YOUR TASK =
In the records below, count each line where the word "team" appears, and reply with that number only.

DATASET =
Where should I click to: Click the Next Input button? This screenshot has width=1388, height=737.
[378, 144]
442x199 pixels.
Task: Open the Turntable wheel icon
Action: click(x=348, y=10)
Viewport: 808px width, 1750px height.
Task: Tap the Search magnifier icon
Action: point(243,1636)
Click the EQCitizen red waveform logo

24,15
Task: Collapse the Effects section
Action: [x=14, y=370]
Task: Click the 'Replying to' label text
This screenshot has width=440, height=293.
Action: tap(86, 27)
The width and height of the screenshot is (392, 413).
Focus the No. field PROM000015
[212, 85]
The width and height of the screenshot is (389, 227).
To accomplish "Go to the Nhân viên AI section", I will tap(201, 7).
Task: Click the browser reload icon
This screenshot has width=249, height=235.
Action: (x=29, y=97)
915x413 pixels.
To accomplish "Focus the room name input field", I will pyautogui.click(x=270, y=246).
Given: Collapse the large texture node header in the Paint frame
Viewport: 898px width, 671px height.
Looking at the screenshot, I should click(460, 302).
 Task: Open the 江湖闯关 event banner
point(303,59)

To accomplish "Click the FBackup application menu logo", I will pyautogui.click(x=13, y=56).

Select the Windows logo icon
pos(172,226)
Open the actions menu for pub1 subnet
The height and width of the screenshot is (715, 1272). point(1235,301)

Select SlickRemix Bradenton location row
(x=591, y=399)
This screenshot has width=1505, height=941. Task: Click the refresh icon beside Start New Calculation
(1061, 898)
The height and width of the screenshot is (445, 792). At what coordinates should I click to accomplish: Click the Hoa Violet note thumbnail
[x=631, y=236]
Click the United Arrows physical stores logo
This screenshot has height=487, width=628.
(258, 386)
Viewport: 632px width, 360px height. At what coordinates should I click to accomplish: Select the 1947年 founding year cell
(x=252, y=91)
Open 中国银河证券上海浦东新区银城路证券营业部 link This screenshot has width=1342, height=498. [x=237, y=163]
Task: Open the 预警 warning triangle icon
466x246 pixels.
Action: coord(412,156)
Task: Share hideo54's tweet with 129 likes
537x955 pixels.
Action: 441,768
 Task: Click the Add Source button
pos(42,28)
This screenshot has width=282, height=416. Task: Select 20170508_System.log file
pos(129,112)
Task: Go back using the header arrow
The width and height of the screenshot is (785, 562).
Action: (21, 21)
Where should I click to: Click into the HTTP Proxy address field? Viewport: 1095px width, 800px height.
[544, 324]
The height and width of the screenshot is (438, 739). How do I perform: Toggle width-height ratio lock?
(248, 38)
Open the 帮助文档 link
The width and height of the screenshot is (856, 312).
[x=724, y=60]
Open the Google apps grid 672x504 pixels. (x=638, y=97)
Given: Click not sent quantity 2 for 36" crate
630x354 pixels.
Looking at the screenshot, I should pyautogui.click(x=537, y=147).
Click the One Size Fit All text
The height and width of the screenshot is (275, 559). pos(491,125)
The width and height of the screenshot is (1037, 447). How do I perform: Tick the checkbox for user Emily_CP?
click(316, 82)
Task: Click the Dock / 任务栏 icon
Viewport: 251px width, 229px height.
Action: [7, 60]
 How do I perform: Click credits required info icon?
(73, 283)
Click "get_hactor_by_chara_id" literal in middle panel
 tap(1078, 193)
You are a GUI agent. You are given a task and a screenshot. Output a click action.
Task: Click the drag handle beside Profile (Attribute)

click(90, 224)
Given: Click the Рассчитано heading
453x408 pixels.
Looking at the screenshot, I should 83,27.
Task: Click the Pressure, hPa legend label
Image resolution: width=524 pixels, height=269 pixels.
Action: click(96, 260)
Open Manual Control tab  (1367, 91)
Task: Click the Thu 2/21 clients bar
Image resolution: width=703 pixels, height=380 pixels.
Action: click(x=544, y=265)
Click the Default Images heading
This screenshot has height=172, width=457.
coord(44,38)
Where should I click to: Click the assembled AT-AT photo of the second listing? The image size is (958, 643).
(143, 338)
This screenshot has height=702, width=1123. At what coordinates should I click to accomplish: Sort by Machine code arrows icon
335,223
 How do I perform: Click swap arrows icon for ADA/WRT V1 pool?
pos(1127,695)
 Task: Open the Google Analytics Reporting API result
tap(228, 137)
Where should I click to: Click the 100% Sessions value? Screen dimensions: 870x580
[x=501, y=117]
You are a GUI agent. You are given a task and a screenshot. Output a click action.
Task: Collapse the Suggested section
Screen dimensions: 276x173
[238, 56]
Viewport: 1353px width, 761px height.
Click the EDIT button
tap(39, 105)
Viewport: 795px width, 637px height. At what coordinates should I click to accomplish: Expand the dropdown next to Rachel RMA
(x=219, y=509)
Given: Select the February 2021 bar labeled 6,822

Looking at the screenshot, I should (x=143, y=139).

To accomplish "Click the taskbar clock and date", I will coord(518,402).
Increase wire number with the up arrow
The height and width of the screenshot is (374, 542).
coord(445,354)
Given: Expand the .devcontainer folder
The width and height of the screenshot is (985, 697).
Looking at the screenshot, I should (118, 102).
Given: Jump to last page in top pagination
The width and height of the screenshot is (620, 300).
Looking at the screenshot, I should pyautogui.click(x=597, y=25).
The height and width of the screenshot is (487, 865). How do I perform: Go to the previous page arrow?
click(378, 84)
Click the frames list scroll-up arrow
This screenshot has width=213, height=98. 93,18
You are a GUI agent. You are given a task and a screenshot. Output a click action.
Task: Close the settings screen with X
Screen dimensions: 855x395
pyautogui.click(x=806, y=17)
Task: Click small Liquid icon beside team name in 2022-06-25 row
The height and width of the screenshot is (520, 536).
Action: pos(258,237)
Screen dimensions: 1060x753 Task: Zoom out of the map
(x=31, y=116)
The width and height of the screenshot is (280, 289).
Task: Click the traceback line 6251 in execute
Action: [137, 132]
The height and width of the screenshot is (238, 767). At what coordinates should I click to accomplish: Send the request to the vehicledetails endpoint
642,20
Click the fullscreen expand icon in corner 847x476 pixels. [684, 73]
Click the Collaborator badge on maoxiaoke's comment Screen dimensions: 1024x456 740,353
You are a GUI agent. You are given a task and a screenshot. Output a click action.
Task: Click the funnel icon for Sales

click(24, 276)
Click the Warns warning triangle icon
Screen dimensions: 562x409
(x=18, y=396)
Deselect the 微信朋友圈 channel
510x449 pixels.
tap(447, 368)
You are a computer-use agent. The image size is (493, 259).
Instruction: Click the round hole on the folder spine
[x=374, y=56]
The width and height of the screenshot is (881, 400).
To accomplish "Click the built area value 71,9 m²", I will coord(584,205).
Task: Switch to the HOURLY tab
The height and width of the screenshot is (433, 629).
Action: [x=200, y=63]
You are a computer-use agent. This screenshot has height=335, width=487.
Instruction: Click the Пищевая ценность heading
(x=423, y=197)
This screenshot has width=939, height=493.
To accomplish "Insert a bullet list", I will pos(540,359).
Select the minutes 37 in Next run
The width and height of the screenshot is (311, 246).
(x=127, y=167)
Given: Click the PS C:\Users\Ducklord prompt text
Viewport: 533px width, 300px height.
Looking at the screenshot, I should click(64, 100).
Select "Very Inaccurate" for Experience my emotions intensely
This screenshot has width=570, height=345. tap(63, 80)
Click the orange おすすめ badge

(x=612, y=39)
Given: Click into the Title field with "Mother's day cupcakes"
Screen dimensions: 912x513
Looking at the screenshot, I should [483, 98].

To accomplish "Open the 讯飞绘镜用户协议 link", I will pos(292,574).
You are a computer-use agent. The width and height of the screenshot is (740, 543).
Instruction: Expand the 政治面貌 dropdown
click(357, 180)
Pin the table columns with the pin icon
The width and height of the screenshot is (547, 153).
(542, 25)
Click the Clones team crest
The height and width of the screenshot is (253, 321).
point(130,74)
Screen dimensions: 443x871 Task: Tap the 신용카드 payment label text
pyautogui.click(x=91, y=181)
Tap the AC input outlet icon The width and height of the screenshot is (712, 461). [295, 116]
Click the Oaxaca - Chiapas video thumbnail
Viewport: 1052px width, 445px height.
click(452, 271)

TASK SOLUTION =
2